» MATERIAL FOR THIS TASK:
%%

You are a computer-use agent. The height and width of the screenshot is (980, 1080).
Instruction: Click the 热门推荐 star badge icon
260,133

%%
%%

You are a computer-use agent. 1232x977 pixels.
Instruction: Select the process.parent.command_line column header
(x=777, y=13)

%%

Tell how many lines in the material above have the string "agent", using only the number.

2